# How do you factor 27x^3+64?

Apr 12, 2015

When factorising the sum of cubes, we use the formula
${a}^{3} + {b}^{3} = \left(a + b\right) \left({a}^{2} - a b + {b}^{2}\right)$.

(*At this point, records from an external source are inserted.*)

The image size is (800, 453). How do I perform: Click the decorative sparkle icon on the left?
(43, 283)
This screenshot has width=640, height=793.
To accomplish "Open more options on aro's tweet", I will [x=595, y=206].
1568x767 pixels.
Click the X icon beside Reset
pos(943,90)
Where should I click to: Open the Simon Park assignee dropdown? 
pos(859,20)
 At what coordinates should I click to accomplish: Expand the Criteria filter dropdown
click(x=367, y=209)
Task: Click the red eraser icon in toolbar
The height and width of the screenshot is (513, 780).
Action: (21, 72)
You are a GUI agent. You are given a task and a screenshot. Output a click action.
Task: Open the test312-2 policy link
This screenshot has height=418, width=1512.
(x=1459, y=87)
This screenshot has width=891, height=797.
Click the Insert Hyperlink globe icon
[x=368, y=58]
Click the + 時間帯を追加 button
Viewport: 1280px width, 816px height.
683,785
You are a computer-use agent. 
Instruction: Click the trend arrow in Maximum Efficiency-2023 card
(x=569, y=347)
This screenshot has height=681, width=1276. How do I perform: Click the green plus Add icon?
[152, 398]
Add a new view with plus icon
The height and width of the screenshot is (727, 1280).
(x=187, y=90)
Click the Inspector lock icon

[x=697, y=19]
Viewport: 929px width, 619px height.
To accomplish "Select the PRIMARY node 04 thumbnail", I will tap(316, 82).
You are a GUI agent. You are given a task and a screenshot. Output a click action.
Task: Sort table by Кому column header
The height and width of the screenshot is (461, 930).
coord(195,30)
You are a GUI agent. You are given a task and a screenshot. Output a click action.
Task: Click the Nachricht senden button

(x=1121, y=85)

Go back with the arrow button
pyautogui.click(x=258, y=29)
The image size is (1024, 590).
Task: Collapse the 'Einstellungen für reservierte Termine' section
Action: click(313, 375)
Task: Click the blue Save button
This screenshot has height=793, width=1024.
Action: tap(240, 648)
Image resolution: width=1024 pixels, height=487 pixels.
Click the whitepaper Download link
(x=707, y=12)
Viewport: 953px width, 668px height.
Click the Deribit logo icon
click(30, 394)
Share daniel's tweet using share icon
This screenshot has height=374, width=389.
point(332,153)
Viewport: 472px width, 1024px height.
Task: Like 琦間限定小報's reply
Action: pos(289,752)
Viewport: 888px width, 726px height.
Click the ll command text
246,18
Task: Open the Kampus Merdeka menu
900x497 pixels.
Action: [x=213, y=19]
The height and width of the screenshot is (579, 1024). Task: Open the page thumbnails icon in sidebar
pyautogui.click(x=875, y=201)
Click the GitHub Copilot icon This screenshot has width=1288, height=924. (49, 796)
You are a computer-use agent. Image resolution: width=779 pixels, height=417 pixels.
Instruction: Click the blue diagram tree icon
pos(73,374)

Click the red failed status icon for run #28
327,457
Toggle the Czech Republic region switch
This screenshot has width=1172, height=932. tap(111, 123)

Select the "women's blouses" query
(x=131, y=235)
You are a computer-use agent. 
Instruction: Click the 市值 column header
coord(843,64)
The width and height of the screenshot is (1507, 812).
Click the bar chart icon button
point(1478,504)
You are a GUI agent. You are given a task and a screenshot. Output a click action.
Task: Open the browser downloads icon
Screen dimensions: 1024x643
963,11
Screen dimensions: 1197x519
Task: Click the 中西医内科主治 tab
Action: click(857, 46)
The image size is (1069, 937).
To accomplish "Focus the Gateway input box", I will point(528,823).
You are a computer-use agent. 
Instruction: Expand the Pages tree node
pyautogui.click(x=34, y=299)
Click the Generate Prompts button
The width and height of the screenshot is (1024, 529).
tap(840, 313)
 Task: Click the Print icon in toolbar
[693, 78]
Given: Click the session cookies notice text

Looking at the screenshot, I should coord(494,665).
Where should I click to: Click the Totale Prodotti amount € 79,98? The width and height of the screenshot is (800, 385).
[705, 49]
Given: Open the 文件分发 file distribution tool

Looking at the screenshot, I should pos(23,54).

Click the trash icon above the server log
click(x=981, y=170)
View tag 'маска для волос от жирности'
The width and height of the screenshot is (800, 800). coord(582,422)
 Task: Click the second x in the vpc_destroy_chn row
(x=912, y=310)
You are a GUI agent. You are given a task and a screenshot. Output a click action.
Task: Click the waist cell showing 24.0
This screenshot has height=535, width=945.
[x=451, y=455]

In this case of $27 x 3 + 64$,
$27 {x}^{3} = {a}^{3}$
$64 = {b}^{3}$

Find $a$:
$27 {x}^{3} = {a}^{3}$
$\sqrt[3]{27 {x}^{3}} = \sqrt[3]{{a}^{3}}$
$3 x = a$

Find $b$:
$64 = {b}^{3}$
$\sqrt[3]{64} = \sqrt[3]{{b}^{3}}$
$4 = b$

Substitute $a = 3 x$ and $b = 4$ into $\left(a + b\right) \left({a}^{2} - a b + {b}^{2}\right)$

$\left(3 x + 4\right) \left({\left(3 x\right)}^{2} - \left(3 x \times 4\right) + {4}^{2}\right)$

= $\left(3 x + 4\right) \left(9 {x}^{2} - 12 x + 16\right)$

$\left(3 x + 4\right) \left(9 {x}^{2} - 12 x + 16\right)$ is the factorised form of $27 x 3 + 64$